In 1935, having previously refused a knighthood and other titular honours because of their obligations to authority, he accepted the Order of Merit; he also became an honorary Fellow of Trinity. Other honours included the Cobbett medal, the gold medal of the Royal Philharmonic Society, the Collard life fellowship, the Shakespeare prize (University of Hamburg), the Albert medal of the Royal Society of Arts, and the Howland memorial prize of Yale University; he received an honorary DMus at Oxford in 1919, and this was followed over the years by a clutch of similar awards from British universities.

 

Memorial inscription Translation

RALPH VAUGHAN WILLIAMS O.M.

_ _ _ _ _

▸ Set problem A: Return the part of the text about the composer's honors starting with "In 1935, having" and going on through "from British universities.".
The records aren't connected to the text about the composer's honors.

_ _ _ _ _

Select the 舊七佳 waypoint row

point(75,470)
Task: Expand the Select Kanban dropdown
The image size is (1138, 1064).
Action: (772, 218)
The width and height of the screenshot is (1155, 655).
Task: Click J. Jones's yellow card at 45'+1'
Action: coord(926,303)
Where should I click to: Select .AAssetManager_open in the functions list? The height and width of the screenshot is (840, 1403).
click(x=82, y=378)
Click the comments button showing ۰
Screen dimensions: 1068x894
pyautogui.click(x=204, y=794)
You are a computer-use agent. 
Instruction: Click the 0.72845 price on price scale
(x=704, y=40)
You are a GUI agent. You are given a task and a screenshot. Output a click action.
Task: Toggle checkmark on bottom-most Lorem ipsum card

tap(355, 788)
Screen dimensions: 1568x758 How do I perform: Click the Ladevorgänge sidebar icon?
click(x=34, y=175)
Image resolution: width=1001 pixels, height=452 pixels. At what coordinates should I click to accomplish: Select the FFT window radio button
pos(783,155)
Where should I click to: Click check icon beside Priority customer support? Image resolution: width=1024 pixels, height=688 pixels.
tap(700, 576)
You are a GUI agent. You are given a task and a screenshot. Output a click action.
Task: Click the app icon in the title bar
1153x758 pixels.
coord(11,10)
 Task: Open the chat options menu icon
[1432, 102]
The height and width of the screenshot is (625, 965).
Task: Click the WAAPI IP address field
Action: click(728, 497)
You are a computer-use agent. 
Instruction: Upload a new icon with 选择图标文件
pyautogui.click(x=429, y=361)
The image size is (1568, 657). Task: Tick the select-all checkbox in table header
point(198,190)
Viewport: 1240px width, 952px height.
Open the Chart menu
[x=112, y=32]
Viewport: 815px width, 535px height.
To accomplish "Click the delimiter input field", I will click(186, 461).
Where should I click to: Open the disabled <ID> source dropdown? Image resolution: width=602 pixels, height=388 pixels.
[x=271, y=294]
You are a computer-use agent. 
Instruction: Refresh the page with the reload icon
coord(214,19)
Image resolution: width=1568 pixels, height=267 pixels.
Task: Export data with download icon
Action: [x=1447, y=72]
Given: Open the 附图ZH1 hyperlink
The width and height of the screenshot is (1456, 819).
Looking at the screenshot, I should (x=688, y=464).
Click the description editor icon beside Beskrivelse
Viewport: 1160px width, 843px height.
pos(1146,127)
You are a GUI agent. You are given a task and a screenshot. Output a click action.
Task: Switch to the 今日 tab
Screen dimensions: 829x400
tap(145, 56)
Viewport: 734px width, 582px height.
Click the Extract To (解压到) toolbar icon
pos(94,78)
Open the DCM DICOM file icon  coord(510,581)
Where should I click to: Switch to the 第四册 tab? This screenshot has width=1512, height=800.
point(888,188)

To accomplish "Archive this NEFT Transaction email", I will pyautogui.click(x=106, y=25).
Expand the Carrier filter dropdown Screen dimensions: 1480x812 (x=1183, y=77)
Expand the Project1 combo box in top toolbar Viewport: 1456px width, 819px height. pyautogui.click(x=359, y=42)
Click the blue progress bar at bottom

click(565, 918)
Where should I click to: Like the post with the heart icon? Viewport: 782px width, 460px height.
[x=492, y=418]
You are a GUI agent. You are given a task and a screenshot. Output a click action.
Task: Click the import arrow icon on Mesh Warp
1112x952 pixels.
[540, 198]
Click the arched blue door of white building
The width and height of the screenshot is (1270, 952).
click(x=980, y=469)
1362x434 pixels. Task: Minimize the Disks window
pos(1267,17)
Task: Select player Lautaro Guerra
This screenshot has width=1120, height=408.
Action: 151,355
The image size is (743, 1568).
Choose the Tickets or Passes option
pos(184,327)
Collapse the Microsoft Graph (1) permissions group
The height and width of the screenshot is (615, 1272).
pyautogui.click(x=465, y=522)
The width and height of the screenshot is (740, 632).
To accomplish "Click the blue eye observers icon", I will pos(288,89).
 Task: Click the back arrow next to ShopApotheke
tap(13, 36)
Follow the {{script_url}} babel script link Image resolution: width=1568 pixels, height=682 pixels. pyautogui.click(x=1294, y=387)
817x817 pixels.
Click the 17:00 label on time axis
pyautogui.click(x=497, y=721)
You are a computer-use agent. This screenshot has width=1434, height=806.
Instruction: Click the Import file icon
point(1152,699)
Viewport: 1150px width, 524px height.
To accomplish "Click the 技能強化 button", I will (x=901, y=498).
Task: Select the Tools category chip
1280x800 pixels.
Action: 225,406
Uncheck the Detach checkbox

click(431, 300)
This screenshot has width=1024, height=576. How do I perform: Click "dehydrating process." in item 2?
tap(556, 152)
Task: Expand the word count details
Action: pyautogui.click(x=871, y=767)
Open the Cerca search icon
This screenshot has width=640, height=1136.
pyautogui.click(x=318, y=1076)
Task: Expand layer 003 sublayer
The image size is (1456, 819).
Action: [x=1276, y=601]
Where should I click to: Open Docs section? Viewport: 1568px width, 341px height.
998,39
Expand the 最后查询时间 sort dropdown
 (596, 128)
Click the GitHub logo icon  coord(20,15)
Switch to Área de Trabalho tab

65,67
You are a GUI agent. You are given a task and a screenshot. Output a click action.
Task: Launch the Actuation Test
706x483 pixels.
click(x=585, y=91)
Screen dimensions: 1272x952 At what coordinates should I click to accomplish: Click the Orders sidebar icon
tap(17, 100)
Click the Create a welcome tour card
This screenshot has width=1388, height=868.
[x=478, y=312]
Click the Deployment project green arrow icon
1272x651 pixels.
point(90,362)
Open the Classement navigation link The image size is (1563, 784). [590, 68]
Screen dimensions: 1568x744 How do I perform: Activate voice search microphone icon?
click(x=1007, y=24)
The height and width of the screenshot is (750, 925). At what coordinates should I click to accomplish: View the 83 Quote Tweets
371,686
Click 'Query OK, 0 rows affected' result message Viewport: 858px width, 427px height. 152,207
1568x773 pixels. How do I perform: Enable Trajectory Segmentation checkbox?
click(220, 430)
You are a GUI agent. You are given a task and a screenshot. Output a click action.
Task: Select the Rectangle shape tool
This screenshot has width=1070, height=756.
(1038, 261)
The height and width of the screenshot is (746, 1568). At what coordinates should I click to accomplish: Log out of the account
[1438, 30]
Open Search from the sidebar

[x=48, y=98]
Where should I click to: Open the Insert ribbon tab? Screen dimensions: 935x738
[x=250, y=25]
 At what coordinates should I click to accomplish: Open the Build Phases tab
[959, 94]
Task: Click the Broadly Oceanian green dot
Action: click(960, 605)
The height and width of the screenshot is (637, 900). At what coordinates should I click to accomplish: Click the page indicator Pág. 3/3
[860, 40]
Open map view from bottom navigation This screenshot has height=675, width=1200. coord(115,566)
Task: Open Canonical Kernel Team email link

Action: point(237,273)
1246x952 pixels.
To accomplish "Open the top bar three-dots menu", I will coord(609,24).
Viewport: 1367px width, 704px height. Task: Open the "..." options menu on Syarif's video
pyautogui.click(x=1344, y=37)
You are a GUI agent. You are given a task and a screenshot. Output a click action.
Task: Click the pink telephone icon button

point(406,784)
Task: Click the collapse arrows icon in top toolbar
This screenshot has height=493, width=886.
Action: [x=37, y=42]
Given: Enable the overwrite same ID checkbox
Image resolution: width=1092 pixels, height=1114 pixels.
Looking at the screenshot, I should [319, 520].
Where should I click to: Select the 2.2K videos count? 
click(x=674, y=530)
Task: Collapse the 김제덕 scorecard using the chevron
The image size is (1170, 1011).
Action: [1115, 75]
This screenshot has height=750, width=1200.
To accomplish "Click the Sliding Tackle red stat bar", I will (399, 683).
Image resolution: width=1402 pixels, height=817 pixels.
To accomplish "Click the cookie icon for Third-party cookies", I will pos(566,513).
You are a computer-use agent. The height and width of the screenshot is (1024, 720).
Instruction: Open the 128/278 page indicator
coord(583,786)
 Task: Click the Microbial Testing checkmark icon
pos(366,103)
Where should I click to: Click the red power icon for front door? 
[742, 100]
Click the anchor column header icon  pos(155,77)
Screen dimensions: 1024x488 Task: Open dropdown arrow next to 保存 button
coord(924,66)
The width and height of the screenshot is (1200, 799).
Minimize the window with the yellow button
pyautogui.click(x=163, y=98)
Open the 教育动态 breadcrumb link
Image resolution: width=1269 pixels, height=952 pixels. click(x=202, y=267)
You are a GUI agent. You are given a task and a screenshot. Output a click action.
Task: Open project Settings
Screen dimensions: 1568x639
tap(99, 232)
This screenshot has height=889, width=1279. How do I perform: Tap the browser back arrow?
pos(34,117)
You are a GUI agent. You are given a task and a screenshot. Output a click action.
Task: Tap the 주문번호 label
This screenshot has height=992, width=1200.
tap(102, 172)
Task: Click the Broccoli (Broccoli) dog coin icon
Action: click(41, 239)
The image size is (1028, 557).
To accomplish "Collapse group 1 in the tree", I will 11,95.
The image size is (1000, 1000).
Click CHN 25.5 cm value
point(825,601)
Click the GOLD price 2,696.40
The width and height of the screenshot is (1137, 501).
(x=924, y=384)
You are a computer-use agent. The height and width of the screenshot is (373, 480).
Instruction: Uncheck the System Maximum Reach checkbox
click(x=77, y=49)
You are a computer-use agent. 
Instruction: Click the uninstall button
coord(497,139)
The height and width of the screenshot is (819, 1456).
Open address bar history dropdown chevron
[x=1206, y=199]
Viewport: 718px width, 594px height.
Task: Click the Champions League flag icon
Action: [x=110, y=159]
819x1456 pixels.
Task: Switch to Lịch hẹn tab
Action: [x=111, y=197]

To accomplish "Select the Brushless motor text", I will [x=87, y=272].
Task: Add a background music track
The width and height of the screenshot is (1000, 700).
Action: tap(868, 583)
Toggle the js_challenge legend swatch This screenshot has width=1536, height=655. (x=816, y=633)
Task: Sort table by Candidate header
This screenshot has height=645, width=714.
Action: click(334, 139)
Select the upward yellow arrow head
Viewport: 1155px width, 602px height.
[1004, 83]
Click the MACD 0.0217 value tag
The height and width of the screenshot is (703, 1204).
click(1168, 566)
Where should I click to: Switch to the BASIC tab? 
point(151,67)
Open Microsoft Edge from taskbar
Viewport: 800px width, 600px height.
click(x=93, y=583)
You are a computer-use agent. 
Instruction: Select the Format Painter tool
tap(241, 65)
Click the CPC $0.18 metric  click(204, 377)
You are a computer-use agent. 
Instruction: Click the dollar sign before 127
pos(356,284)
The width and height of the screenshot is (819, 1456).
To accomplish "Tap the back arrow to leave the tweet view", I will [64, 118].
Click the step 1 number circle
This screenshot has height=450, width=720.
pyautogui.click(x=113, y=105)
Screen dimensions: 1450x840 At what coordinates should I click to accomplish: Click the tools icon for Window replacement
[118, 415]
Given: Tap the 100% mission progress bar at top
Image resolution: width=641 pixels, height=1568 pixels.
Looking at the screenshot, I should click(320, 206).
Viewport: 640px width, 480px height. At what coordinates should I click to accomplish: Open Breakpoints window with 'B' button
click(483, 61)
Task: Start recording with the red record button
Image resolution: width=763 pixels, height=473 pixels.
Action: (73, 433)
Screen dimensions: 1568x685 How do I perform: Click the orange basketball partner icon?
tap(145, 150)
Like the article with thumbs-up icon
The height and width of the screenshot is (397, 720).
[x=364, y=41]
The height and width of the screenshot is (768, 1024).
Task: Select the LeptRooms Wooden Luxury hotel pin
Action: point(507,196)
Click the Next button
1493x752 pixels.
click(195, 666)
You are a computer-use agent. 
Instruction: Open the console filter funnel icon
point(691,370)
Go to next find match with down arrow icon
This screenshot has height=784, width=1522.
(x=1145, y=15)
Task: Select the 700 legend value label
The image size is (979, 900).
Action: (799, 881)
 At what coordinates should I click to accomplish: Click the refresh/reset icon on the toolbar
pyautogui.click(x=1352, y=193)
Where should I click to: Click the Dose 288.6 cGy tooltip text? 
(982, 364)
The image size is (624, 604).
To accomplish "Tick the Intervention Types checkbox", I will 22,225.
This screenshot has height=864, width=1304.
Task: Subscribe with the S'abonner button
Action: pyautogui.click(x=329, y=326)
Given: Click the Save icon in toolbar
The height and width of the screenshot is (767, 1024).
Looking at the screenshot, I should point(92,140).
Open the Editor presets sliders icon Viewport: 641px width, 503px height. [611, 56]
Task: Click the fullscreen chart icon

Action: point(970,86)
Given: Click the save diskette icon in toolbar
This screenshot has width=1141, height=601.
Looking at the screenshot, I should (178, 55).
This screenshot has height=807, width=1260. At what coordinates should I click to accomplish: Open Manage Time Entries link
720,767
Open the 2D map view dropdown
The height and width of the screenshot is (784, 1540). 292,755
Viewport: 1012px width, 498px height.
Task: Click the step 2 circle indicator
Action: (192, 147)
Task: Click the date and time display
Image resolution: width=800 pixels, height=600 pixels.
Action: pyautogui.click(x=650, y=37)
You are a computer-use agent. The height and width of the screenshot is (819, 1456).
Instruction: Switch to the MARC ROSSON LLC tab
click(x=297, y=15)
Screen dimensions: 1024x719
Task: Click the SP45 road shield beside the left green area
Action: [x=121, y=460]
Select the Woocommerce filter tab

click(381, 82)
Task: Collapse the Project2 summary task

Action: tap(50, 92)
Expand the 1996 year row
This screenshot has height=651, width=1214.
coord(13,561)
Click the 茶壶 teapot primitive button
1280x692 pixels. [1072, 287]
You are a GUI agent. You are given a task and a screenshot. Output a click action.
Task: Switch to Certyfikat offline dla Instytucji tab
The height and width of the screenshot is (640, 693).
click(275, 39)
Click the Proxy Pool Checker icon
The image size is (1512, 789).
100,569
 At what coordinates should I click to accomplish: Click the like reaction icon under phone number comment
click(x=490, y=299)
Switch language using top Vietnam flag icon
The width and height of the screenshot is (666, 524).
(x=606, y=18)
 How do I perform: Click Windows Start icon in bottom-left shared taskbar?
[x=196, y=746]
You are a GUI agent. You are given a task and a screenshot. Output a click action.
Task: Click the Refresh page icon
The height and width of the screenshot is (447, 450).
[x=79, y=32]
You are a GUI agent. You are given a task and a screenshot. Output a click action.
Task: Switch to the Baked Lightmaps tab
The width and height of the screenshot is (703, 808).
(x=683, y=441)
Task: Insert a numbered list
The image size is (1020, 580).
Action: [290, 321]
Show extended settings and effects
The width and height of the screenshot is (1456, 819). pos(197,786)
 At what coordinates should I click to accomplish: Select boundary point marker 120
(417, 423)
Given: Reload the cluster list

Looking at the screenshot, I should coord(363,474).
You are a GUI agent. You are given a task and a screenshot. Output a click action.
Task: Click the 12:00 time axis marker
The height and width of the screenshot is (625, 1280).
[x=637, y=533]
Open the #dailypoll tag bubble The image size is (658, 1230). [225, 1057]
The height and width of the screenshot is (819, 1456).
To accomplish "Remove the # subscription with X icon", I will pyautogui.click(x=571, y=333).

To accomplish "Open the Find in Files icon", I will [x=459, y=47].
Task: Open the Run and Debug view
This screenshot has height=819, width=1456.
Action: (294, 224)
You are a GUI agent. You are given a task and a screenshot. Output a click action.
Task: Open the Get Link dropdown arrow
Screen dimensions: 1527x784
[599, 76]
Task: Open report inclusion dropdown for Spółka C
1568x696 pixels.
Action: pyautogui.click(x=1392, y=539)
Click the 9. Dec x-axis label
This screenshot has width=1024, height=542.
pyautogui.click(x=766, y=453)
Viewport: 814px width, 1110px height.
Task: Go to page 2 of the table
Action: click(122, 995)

_ _ _ _ _

▸ Set problem B: Retype the records starting with the line with "Given: Click the save diskette" and going on through the line with "[x=196, y=746]", and only those lines.

▸ Task answer A:
In 1935, having previously refused a knighthood and other titular honours because of their obligations to authority, he accepted the Order of Merit; he also became an honorary Fellow of Trinity. Other honours included the Cobbett medal, the gold medal of the Royal Philharmonic Society, the Collard life fellowship, the Shakespeare prize (University of Hamburg), the Albert medal of the Royal Society of Arts, and the Howland memorial prize of Yale University; he received an honorary DMus at Oxford in 1919, and this was followed over the years by a clutch of similar awards from British universities.

▸ Task answer B:
Given: Click the save diskette icon in toolbar
This screenshot has width=1141, height=601.
Looking at the screenshot, I should (178, 55).
This screenshot has height=807, width=1260. At what coordinates should I click to accomplish: Open Manage Time Entries link
720,767
Open the 2D map view dropdown
The height and width of the screenshot is (784, 1540). 292,755
Viewport: 1012px width, 498px height.
Task: Click the step 2 circle indicator
Action: (192, 147)
Task: Click the date and time display
Image resolution: width=800 pixels, height=600 pixels.
Action: pyautogui.click(x=650, y=37)
You are a computer-use agent. The height and width of the screenshot is (819, 1456).
Instruction: Switch to the MARC ROSSON LLC tab
click(x=297, y=15)
Screen dimensions: 1024x719
Task: Click the SP45 road shield beside the left green area
Action: [x=121, y=460]
Select the Woocommerce filter tab

click(381, 82)
Task: Collapse the Project2 summary task

Action: tap(50, 92)
Expand the 1996 year row
This screenshot has height=651, width=1214.
coord(13,561)
Click the 茶壶 teapot primitive button
1280x692 pixels. [1072, 287]
You are a GUI agent. You are given a task and a screenshot. Output a click action.
Task: Switch to Certyfikat offline dla Instytucji tab
The height and width of the screenshot is (640, 693).
click(275, 39)
Click the Proxy Pool Checker icon
The image size is (1512, 789).
100,569
 At what coordinates should I click to accomplish: Click the like reaction icon under phone number comment
click(x=490, y=299)
Switch language using top Vietnam flag icon
The width and height of the screenshot is (666, 524).
(x=606, y=18)
 How do I perform: Click Windows Start icon in bottom-left shared taskbar?
[x=196, y=746]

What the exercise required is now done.